[Opening TASK MATERIAL section]
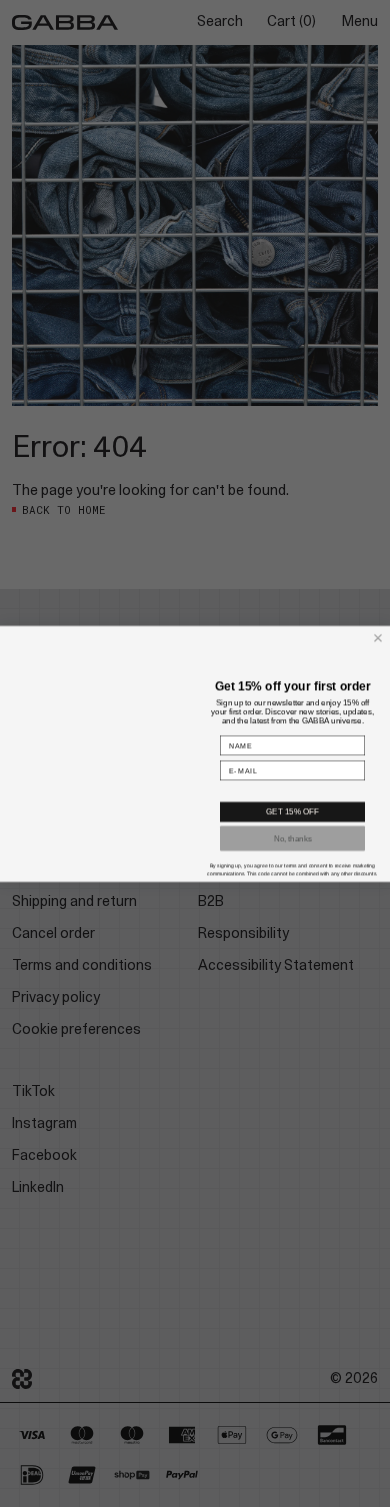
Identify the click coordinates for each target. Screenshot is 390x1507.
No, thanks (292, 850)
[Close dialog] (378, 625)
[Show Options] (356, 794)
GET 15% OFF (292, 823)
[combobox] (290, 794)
[Closing TASK MATERIAL section]
**EXERCISE DESCRIPTION:**
Where the line containing "No, thanks (292, 850)" appears in the records above, begin there and print every line through the last, exactly and with nothing else.

**PROBLEM SOLUTION:**
No, thanks (292, 850)
[Close dialog] (378, 625)
[Show Options] (356, 794)
GET 15% OFF (292, 823)
[combobox] (290, 794)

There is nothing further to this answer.